OMG Rotfl. W takim razie nie powinno się mówić ,,Tank napisał...", tylko ,,Użytkownik używający profili J.K.Tank napisał ..." W końcu nie pisze profil J.K.Tank, ale ja.
... No faktycznie słowo "kilkanaście" dokładnie precyzuje jaka to liczba(sarkazm). Jeśli już to można by określić przedział liczbowy...

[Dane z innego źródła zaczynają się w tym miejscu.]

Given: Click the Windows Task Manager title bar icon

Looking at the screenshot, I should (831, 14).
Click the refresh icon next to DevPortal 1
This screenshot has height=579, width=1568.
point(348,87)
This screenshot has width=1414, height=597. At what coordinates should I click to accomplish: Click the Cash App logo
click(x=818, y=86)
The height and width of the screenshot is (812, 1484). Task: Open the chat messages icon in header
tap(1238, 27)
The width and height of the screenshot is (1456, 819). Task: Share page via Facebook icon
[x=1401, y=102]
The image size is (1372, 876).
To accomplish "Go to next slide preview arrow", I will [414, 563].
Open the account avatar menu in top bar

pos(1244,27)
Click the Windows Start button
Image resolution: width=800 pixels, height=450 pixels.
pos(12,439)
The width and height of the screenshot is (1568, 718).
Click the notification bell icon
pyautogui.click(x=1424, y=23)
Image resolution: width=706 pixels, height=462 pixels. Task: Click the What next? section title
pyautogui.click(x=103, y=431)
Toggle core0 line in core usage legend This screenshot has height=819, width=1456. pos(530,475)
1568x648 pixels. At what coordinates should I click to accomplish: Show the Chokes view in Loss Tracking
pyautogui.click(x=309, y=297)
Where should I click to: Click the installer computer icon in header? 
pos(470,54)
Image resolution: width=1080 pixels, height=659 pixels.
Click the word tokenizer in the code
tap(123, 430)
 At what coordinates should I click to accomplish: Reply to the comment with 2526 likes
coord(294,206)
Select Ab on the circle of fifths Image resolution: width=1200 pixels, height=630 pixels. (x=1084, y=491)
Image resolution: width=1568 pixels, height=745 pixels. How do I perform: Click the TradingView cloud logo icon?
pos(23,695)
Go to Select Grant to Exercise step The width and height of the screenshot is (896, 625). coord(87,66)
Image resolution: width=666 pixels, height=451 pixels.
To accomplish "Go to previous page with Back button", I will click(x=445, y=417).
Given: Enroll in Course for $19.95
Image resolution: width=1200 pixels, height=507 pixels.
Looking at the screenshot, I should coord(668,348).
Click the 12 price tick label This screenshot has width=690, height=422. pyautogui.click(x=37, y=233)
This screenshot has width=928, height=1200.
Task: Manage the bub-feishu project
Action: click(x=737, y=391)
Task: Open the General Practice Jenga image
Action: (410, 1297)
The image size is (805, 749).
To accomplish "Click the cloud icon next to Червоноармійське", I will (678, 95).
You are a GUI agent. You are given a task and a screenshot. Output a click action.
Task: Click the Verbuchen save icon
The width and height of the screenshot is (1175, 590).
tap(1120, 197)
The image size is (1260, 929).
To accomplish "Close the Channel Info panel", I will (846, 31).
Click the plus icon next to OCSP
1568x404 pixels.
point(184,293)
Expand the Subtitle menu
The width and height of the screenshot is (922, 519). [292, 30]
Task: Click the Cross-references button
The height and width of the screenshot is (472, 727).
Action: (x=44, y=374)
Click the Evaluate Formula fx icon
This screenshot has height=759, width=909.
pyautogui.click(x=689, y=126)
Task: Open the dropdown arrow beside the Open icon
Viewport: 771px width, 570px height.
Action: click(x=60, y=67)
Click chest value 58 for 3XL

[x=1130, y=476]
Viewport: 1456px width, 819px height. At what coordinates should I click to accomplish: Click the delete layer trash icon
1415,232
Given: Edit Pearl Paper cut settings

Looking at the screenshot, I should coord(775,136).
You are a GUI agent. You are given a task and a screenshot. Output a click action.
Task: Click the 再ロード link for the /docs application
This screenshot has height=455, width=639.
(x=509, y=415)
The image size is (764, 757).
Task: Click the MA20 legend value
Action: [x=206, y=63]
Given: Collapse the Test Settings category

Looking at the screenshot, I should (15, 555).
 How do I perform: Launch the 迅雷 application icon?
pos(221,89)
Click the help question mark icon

>>>A masz coś innego dla przykładu, że około kilkanaście osób w mojej szkole to menele niż czepianie się słówek. A sorry, ty w końcu opanowałeś tajemną sztukę kluczenia i się nie czepiam. Jak cheatujesz w Quaku to też się po grze chwalisz, że inni zazdroszczą ci używania cheatów?
To zależy jak do tego podejść, klasy społeczne się nie zmieniły- zamożni, średniozamożni, biedni.
>>>A zauważyłeś, że nawet jak każdemy będzie się żyło dostatnio to dalej będą ci mniejh bogaci i bogatsi? W sztuce gotowania nic się nie zmieniło od kilkuset lat. Dalej można zjeść mało, średnio dużo i dużo :lol: :lol: :lol:
-
Fajnie tu masz Dreadorus
A, cześć Solitaire. Czasami jest tu jeszcze fajniej, wpadaj czesciej! ;)
Ataki terrorystyczne, wojna w Iraku, wojna pomiędzy Izraelem i Libanem (wiem konkretnie to z Hezbollachem ale jak narazie to ofiarami są mieszakńcy Libanu-cywile)
Ataki terrorystyczne - pieć tysięcy ludzi w WTC w ciągu jednego dnia. I tyle. W takim powstaniu warszawskim przez dwa miesiace dzień w dzień 3,5 tysiąca ludzi, tylko po naszej stronie. W sumie około 218000 ludzi. Wojna w Iraku? W latach 2003-2005 zgineło w Iraku dwudziestu Polaków (21, jezeli doliczymy Mounyra Beouamrane, miał w końcu polskie obywatelstwo). Straty Amerykanów to coś około 3000 (?), Irakijczyków 250000. Ofiary Libanu, to coś około 800 osób. Teraz to sobie porównaj z taką Pierwszą, czy Drugą Wojną Światową.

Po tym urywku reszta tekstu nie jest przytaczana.